* _WHAT THE TASK ASKS_
Give back the listing underneath, unchanged and complete.

* _MATERIALS PROVIDED_
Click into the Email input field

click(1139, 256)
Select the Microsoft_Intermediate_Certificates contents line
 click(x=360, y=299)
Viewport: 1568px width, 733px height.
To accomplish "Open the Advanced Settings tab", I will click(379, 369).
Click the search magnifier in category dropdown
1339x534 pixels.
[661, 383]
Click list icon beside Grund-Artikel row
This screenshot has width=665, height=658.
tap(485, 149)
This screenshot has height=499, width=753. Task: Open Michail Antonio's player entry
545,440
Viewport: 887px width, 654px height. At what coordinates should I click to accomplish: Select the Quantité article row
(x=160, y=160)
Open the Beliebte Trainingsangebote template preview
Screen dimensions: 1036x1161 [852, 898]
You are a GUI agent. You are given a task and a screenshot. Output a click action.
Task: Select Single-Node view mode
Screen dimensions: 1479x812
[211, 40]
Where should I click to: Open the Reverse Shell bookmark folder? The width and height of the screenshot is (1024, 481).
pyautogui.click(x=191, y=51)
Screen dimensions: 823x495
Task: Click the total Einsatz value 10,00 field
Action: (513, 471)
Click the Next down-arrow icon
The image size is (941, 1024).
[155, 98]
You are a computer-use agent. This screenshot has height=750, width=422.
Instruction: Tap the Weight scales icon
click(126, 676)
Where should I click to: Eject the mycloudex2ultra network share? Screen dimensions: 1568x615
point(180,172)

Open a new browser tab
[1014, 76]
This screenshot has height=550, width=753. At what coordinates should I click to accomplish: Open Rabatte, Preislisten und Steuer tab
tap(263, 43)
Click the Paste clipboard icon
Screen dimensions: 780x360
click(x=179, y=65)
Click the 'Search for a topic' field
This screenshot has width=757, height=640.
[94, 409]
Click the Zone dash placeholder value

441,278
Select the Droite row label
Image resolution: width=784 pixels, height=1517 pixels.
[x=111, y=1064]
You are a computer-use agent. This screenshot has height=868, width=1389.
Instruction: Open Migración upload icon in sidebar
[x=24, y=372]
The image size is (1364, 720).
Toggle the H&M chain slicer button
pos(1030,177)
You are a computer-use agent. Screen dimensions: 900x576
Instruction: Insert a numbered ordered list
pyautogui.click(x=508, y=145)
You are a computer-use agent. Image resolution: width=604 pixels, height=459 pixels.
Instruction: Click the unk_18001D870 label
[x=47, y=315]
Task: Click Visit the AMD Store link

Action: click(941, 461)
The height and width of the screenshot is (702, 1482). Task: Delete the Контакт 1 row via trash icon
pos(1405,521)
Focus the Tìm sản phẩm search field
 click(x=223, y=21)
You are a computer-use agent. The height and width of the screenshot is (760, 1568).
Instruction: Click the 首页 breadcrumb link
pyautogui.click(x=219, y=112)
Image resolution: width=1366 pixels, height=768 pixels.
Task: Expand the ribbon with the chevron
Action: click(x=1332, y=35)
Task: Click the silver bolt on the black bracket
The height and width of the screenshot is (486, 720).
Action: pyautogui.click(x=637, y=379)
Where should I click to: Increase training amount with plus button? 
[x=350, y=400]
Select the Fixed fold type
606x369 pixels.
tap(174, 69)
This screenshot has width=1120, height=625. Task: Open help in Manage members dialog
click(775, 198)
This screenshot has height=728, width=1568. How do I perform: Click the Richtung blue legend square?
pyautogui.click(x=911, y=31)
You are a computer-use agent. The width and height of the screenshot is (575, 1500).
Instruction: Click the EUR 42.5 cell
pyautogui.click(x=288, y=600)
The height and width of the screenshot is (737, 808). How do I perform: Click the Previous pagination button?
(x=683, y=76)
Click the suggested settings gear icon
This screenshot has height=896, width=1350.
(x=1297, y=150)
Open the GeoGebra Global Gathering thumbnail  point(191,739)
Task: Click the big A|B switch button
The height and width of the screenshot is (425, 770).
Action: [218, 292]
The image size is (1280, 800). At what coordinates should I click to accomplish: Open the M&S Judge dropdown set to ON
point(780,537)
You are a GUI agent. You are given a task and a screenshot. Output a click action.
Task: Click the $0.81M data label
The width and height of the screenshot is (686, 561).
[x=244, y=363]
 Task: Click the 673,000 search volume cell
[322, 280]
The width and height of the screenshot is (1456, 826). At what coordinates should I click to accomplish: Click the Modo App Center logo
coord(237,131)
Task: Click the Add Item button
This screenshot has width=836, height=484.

* _WORKED SOLUTION_
Click into the Email input field

click(1139, 256)
Select the Microsoft_Intermediate_Certificates contents line
 click(x=360, y=299)
Viewport: 1568px width, 733px height.
To accomplish "Open the Advanced Settings tab", I will click(379, 369).
Click the search magnifier in category dropdown
1339x534 pixels.
[661, 383]
Click list icon beside Grund-Artikel row
This screenshot has width=665, height=658.
tap(485, 149)
This screenshot has height=499, width=753. Task: Open Michail Antonio's player entry
545,440
Viewport: 887px width, 654px height. At what coordinates should I click to accomplish: Select the Quantité article row
(x=160, y=160)
Open the Beliebte Trainingsangebote template preview
Screen dimensions: 1036x1161 [852, 898]
You are a GUI agent. You are given a task and a screenshot. Output a click action.
Task: Select Single-Node view mode
Screen dimensions: 1479x812
[211, 40]
Where should I click to: Open the Reverse Shell bookmark folder? The width and height of the screenshot is (1024, 481).
pyautogui.click(x=191, y=51)
Screen dimensions: 823x495
Task: Click the total Einsatz value 10,00 field
Action: (513, 471)
Click the Next down-arrow icon
The image size is (941, 1024).
[155, 98]
You are a computer-use agent. This screenshot has height=750, width=422.
Instruction: Tap the Weight scales icon
click(126, 676)
Where should I click to: Eject the mycloudex2ultra network share? Screen dimensions: 1568x615
point(180,172)

Open a new browser tab
[1014, 76]
This screenshot has height=550, width=753. At what coordinates should I click to accomplish: Open Rabatte, Preislisten und Steuer tab
tap(263, 43)
Click the Paste clipboard icon
Screen dimensions: 780x360
click(x=179, y=65)
Click the 'Search for a topic' field
This screenshot has width=757, height=640.
[94, 409]
Click the Zone dash placeholder value

441,278
Select the Droite row label
Image resolution: width=784 pixels, height=1517 pixels.
[x=111, y=1064]
You are a computer-use agent. This screenshot has height=868, width=1389.
Instruction: Open Migración upload icon in sidebar
[x=24, y=372]
The image size is (1364, 720).
Toggle the H&M chain slicer button
pos(1030,177)
You are a computer-use agent. Screen dimensions: 900x576
Instruction: Insert a numbered ordered list
pyautogui.click(x=508, y=145)
You are a computer-use agent. Image resolution: width=604 pixels, height=459 pixels.
Instruction: Click the unk_18001D870 label
[x=47, y=315]
Task: Click Visit the AMD Store link

Action: click(941, 461)
The height and width of the screenshot is (702, 1482). Task: Delete the Контакт 1 row via trash icon
pos(1405,521)
Focus the Tìm sản phẩm search field
 click(x=223, y=21)
You are a computer-use agent. The height and width of the screenshot is (760, 1568).
Instruction: Click the 首页 breadcrumb link
pyautogui.click(x=219, y=112)
Image resolution: width=1366 pixels, height=768 pixels.
Task: Expand the ribbon with the chevron
Action: click(x=1332, y=35)
Task: Click the silver bolt on the black bracket
The height and width of the screenshot is (486, 720).
Action: pyautogui.click(x=637, y=379)
Where should I click to: Increase training amount with plus button? 
[x=350, y=400]
Select the Fixed fold type
606x369 pixels.
tap(174, 69)
This screenshot has width=1120, height=625. Task: Open help in Manage members dialog
click(775, 198)
This screenshot has height=728, width=1568. How do I perform: Click the Richtung blue legend square?
pyautogui.click(x=911, y=31)
You are a computer-use agent. The width and height of the screenshot is (575, 1500).
Instruction: Click the EUR 42.5 cell
pyautogui.click(x=288, y=600)
The height and width of the screenshot is (737, 808). How do I perform: Click the Previous pagination button?
(x=683, y=76)
Click the suggested settings gear icon
This screenshot has height=896, width=1350.
(x=1297, y=150)
Open the GeoGebra Global Gathering thumbnail  point(191,739)
Task: Click the big A|B switch button
The height and width of the screenshot is (425, 770).
Action: [218, 292]
The image size is (1280, 800). At what coordinates should I click to accomplish: Open the M&S Judge dropdown set to ON
point(780,537)
You are a GUI agent. You are given a task and a screenshot. Output a click action.
Task: Click the $0.81M data label
The width and height of the screenshot is (686, 561).
[x=244, y=363]
 Task: Click the 673,000 search volume cell
[322, 280]
The width and height of the screenshot is (1456, 826). At what coordinates should I click to accomplish: Click the Modo App Center logo
coord(237,131)
Task: Click the Add Item button
This screenshot has width=836, height=484.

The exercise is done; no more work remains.